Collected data
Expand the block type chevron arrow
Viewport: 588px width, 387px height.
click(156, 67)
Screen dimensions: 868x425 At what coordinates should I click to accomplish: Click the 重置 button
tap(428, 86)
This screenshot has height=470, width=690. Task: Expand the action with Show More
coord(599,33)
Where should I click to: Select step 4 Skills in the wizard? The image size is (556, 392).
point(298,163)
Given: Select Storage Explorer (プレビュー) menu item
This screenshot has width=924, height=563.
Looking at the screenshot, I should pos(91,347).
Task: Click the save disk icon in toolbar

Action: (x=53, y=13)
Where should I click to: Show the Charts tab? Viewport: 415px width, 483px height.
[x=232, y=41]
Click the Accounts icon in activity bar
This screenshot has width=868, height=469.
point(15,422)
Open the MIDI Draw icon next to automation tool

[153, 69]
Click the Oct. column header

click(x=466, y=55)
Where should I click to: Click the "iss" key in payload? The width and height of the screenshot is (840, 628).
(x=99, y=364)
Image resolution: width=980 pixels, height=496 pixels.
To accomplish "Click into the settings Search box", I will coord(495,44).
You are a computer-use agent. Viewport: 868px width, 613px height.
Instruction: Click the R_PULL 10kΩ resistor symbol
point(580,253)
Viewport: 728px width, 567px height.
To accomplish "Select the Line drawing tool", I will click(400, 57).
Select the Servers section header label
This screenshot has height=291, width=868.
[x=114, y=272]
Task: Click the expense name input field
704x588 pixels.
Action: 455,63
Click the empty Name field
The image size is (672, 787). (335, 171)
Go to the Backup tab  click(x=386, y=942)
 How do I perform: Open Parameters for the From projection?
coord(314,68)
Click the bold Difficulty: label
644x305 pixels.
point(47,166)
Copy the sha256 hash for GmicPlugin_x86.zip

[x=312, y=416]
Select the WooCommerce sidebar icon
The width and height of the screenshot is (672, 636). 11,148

Task details: Each line from the one containing "You are a computer-use" to the final line above should be written out exactly; please omit the others.

Finished exercise:
You are a computer-use agent. Viewport: 868px width, 613px height.
Instruction: Click the R_PULL 10kΩ resistor symbol
point(580,253)
Viewport: 728px width, 567px height.
To accomplish "Select the Line drawing tool", I will click(400, 57).
Select the Servers section header label
This screenshot has height=291, width=868.
[x=114, y=272]
Task: Click the expense name input field
704x588 pixels.
Action: 455,63
Click the empty Name field
The image size is (672, 787). (335, 171)
Go to the Backup tab  click(x=386, y=942)
 How do I perform: Open Parameters for the From projection?
coord(314,68)
Click the bold Difficulty: label
644x305 pixels.
point(47,166)
Copy the sha256 hash for GmicPlugin_x86.zip

[x=312, y=416]
Select the WooCommerce sidebar icon
The width and height of the screenshot is (672, 636). 11,148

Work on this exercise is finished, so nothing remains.